Pourquoi le Tchad d'Idriss Déby doit être défendu



 

 

Depuis quelques jours, la crise larvée qui oppose, au Tchad, un gouvernement légitime – celui de M. Idriss Déby – et une « opposition » armée (donc, par nature dans un régime en transition, illégitime) a pris une nouvelle dimension. Après plusieurs offensives sans lendemain, au printemps et à la fin de l’été, on apprenait ce week-end que l’une des composantes de la guérilla, l’Union des Forces pour la Démocratie et le Changement (UFDD) avait attaqué et brièvement occupé la ville d’Abéché qui, à 700 kilomètres de la capitale, fait figure de « verrou » sur la route de N’Djamena. Par ailleurs, et bien que les informations relatives à ce deuxième « front » soient contradictoires, une colonne du Rassemblement des Forces Démocratiques (RAFD, animé par deux anciens proches de M. Déby, les frères Tom et Timan Erdimi qui avaient été impliqués dans une tentative de putsch découverte à la mi-mai 2004) aurait fait mouvement vers N’Djamena. Toujours est-il que ce lundi, les forces légales avaient pris position autour de la capitale et autour des principaux bâtiments publics dans le but de les protéger.

Qu’on ne s’y trompe pas, il ne s’agit pas, comme trop souvent en Afrique, d’une énième querelle de chefs de guerre se battant pour le partage du gâteau. Il s’agit de l’affrontement entre deux modèles de société.

Arrivé au pouvoir en décembre 1990 après une trop longue guerre civile (elle a duré trois décennies), le président Idriss Déby a entamé, depuis une dizaine d’années, une véritable transition vers la démocratie. Certes, rien n’est parfait au Tchad, mais si l’on considère objectivement d’où vient ce pays et les difficultés à surmonter (la traditionnelle rivalité nord-sud, le clanisme, la corruption endémique, une culture de la violence nourrie et entretenue par la guerre civile, les dangers régionaux), alors il faut bien se rendre à l’évidence : le « mieux » est incontestable.

Combien de pays de la région peuvent-ils s’enorgueillir d’avoir inscrit dans leur constitution le fait d’être une République « laïque »,  « fondée sur les principes de la démocratie, le règne de la loi et de la justice ? » Dans combien de pays de la région la même constitution établit-elle (article 27) que : « Les libertés d'opinion et d'expression, de communication, de conscience, de religion, de presse, d'association, de réunion, de circulation, de manifestations et de cortèges sont garanties à tous » ? Et il ne s’agit pas que de mots. A N’Djamena, existent une presse privée et libre, une société civile vivace et des dizaines de partis politiques (dont une demi-douzaine ont un poids effectif) parfois très hostiles au pouvoir. Certes, M. Déby pourrait mieux faire, et certes, l’état d’urgence instauré le 13 novembre et prolongé pour six mois dans la soirée du 23 novembre a un goût amer et menace cette fragile démocratie. Mais faut-il rappeler qu’elle est en bute, depuis des mois, aux incursions et agressions de mouvements armés ? Et pense-t-on vraiment que ceux qui entendent, aujourd’hui, arriver au pouvoir par la force, feraient mieux que l’actuel président ?

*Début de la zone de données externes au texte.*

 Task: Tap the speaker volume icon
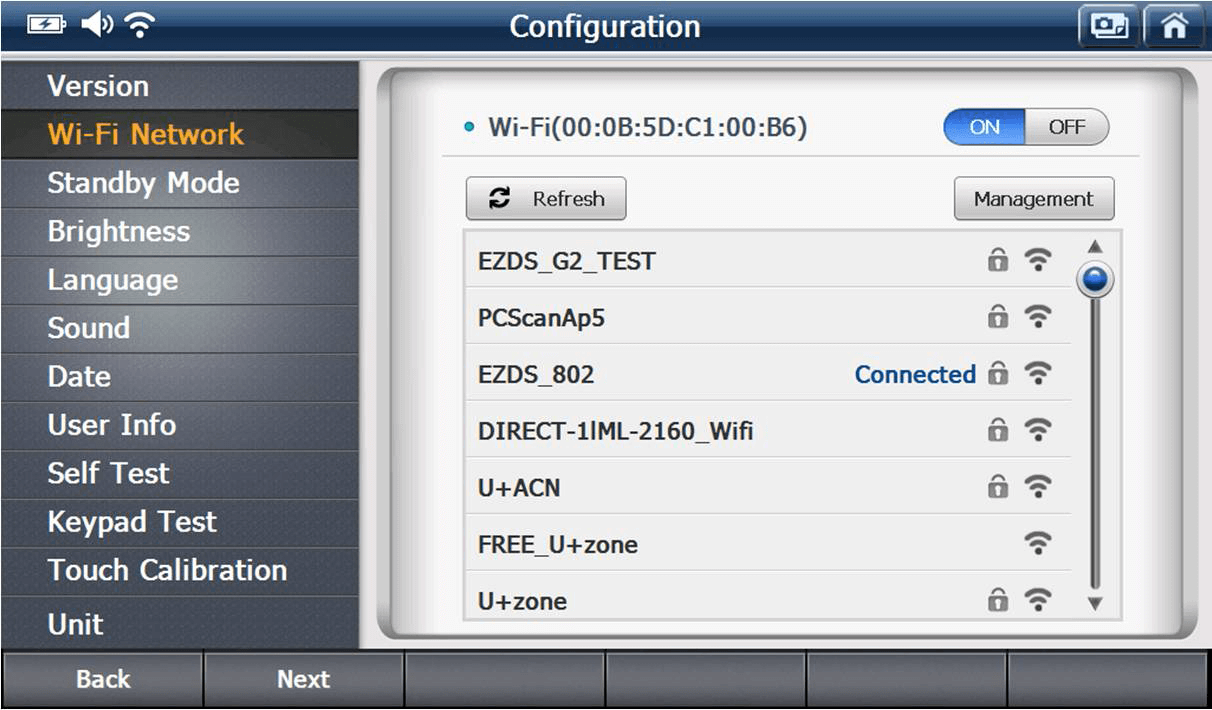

Faut-il vraiment rappeler, enfin,  que ces mouvements sont, pour une bonne part, soutenus, armés et financés par le Soudan islamiste ? Le régime génocidaire de Khartoum tente ainsi d’élargir ce que l’on appelle pudiquement la « crise du Darfour » afin de dissuader le monde d’y intervenir et de neutraliser un pays qui serait bien placé pour être la base arrière d’une opération d’envergure destinée à sauver les populations noires du Darfour de la sauvagerie des milices arabes Janjawid.

C’est parce qu’il est laïc dans une région où l’islamisme menace et progresse, qu’il est démocratique (même imparfaitement) dans une zone où la démocratie est un luxe, qu’il est légitime sur un continent où les pouvoirs élus se comptent sur les doigts de la main, que le régime du président Déby doit être soutenu.

Mais il ne suffit pas de mots. La nécessaire solidarité de la communauté internationale devrait prendre la forme d’une assistance militaire décisive. Et c’est bien entendu vers la France, acteur politique de longue date au Tchad, que tous les regards se tournent.